The utter embodiment of Thiebaud's mastery over the surface in Three Candy Apples, holds a distinct important historical significance within Thiebaud's output. The surface of the canvas in the present work was indeed originally used by Thiebaud in the late 1960s, and was mounted to a larger board and painted from the canvas to the board to create continuity in the composition. Years later, Thiebaud rediscovered the cut canvas in his studio, re-purposed it by sanding the surface, and creating an ingeniously mature exploration of his celebrated themes, while paying homage to his artistic origins.

Three Candy Apples is Wayne Thiebaud at his best – a jubilant return to one of his most iconic confections with all the expert grace of a virtuoso now synonymous with idyllic Americana.
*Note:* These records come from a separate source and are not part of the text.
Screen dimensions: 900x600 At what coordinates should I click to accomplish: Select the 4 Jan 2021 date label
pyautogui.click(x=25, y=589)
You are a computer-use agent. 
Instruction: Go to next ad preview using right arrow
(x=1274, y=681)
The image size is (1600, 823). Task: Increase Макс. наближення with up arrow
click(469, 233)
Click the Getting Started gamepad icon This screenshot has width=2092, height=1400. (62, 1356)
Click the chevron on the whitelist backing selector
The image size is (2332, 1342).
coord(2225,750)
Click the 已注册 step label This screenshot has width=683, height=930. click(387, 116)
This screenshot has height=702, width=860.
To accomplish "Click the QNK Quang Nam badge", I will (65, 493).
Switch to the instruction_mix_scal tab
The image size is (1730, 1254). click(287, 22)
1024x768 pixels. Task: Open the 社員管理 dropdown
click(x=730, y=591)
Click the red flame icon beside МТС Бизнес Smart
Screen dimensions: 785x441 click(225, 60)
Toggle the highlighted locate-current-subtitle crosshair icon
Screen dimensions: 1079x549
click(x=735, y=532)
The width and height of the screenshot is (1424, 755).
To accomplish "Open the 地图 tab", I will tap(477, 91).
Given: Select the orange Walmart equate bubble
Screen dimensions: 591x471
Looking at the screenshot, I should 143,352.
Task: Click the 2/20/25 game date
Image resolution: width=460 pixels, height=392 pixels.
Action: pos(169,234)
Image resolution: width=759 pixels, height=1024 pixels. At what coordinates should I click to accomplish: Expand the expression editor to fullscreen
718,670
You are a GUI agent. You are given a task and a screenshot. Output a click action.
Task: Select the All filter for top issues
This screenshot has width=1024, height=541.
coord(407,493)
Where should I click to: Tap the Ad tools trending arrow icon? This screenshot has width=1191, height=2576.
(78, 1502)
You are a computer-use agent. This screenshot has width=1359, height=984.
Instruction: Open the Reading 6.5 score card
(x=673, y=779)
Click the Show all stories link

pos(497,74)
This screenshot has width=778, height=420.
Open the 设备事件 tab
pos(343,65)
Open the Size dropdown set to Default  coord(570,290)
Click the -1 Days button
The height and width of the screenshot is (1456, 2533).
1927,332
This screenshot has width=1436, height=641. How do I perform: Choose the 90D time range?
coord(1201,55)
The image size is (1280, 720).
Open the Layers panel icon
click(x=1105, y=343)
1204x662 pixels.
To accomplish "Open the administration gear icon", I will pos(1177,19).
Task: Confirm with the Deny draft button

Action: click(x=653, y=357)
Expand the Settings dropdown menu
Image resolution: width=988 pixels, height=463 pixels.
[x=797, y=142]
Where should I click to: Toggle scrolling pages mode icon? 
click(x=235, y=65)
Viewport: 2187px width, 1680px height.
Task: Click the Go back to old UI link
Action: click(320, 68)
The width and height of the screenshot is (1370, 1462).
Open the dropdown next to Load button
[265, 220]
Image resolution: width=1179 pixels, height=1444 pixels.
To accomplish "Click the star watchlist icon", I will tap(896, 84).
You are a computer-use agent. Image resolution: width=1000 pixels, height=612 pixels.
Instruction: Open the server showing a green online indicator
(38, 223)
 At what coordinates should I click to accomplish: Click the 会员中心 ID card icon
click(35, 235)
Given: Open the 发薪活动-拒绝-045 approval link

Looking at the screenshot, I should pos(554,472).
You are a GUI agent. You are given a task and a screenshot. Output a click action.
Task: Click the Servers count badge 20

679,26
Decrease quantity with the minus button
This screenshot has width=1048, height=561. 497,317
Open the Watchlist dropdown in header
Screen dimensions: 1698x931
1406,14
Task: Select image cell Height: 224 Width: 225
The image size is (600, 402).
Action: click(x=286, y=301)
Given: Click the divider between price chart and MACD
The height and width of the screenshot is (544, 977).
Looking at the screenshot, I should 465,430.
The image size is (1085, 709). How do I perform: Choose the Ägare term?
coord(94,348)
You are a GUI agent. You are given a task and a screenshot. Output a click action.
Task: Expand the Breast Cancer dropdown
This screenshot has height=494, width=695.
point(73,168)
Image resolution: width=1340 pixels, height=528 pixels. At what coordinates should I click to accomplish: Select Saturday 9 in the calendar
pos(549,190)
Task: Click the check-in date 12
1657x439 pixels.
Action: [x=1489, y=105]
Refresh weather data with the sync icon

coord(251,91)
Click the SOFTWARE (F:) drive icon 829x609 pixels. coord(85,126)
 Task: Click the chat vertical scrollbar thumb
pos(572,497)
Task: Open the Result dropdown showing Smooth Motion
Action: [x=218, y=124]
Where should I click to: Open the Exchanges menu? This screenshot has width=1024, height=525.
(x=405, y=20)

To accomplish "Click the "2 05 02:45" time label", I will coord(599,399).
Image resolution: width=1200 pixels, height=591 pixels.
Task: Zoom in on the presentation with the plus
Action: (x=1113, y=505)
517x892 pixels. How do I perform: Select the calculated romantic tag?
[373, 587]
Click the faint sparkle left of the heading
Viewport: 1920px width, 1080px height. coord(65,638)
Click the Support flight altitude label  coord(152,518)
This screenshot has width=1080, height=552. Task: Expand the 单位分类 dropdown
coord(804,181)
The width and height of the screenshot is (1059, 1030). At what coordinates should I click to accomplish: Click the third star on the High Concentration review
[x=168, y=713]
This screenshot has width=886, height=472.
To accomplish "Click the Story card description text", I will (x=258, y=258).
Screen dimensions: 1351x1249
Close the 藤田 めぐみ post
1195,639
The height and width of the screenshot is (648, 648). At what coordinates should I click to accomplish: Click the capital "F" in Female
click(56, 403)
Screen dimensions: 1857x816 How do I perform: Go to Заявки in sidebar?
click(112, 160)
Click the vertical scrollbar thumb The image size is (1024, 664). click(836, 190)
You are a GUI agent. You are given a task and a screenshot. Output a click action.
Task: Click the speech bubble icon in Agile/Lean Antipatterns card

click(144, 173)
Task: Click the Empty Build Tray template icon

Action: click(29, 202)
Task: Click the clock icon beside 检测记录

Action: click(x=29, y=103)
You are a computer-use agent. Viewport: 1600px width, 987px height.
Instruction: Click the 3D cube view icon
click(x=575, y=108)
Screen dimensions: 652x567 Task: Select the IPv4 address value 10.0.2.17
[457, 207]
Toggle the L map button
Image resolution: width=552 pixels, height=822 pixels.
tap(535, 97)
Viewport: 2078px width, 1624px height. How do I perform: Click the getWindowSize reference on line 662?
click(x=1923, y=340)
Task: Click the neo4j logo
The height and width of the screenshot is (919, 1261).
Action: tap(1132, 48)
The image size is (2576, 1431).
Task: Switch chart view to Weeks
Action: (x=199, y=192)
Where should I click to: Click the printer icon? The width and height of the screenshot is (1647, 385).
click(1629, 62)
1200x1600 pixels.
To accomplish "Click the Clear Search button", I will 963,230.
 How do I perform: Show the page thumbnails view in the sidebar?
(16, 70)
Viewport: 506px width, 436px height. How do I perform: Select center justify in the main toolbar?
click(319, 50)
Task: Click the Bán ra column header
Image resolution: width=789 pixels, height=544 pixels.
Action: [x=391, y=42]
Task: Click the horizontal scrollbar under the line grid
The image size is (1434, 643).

Almost hypnotic in their lushness, Thiebaud’s crimson orbs rest in the tremor between decadence and discipline. At an intimate scale, Thiebaud alights on the cultural collects ive memory characteristic of Pop Art with the sincere sent.mes ntality of the Old Masters. Three Candy Apples captures and refines Thiebaud’s trademark sumptuous celebration of the American psyche, a triumphant culmination of a decades adored practice that remains deeply and personally effervescent.